About this exercise: What you return should be every record, retyped without a single change.

Data extract:
****************

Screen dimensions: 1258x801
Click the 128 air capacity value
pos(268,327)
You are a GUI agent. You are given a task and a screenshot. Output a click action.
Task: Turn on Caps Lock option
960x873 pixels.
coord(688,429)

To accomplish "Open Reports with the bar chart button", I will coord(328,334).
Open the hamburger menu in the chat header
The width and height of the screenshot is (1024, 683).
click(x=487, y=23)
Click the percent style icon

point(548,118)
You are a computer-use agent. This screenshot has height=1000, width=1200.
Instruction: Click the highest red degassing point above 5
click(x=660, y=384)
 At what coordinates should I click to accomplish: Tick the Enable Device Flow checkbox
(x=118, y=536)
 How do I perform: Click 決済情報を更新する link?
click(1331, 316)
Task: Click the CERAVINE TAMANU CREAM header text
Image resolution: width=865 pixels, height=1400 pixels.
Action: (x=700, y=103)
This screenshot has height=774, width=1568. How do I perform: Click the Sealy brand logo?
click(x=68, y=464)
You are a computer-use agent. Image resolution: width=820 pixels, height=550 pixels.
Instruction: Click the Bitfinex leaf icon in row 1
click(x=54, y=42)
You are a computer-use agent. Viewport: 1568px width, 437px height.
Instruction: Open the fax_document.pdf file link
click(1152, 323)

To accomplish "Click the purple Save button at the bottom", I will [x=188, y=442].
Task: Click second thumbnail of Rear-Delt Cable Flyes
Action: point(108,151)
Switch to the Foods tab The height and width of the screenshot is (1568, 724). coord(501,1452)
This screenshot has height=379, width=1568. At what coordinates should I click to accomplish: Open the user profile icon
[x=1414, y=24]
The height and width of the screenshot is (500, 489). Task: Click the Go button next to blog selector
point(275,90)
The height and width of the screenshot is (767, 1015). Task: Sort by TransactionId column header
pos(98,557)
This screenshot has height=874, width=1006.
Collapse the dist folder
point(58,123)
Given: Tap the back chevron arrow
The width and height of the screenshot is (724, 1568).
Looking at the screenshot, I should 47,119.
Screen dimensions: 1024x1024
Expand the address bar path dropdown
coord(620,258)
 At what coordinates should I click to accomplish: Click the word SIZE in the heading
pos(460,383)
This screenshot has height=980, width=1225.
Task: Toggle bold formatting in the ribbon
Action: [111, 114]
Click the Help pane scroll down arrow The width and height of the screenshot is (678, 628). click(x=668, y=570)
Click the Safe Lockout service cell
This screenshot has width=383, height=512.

****************

Response area:
Screen dimensions: 1258x801
Click the 128 air capacity value
pos(268,327)
You are a GUI agent. You are given a task and a screenshot. Output a click action.
Task: Turn on Caps Lock option
960x873 pixels.
coord(688,429)

To accomplish "Open Reports with the bar chart button", I will coord(328,334).
Open the hamburger menu in the chat header
The width and height of the screenshot is (1024, 683).
click(x=487, y=23)
Click the percent style icon

point(548,118)
You are a computer-use agent. This screenshot has height=1000, width=1200.
Instruction: Click the highest red degassing point above 5
click(x=660, y=384)
 At what coordinates should I click to accomplish: Tick the Enable Device Flow checkbox
(x=118, y=536)
 How do I perform: Click 決済情報を更新する link?
click(1331, 316)
Task: Click the CERAVINE TAMANU CREAM header text
Image resolution: width=865 pixels, height=1400 pixels.
Action: (x=700, y=103)
This screenshot has height=774, width=1568. How do I perform: Click the Sealy brand logo?
click(x=68, y=464)
You are a computer-use agent. Image resolution: width=820 pixels, height=550 pixels.
Instruction: Click the Bitfinex leaf icon in row 1
click(x=54, y=42)
You are a computer-use agent. Viewport: 1568px width, 437px height.
Instruction: Open the fax_document.pdf file link
click(1152, 323)

To accomplish "Click the purple Save button at the bottom", I will [x=188, y=442].
Task: Click second thumbnail of Rear-Delt Cable Flyes
Action: point(108,151)
Switch to the Foods tab The height and width of the screenshot is (1568, 724). coord(501,1452)
This screenshot has height=379, width=1568. At what coordinates should I click to accomplish: Open the user profile icon
[x=1414, y=24]
The height and width of the screenshot is (500, 489). Task: Click the Go button next to blog selector
point(275,90)
The height and width of the screenshot is (767, 1015). Task: Sort by TransactionId column header
pos(98,557)
This screenshot has height=874, width=1006.
Collapse the dist folder
point(58,123)
Given: Tap the back chevron arrow
The width and height of the screenshot is (724, 1568).
Looking at the screenshot, I should 47,119.
Screen dimensions: 1024x1024
Expand the address bar path dropdown
coord(620,258)
 At what coordinates should I click to accomplish: Click the word SIZE in the heading
pos(460,383)
This screenshot has height=980, width=1225.
Task: Toggle bold formatting in the ribbon
Action: [111, 114]
Click the Help pane scroll down arrow The width and height of the screenshot is (678, 628). click(x=668, y=570)
Click the Safe Lockout service cell
This screenshot has width=383, height=512.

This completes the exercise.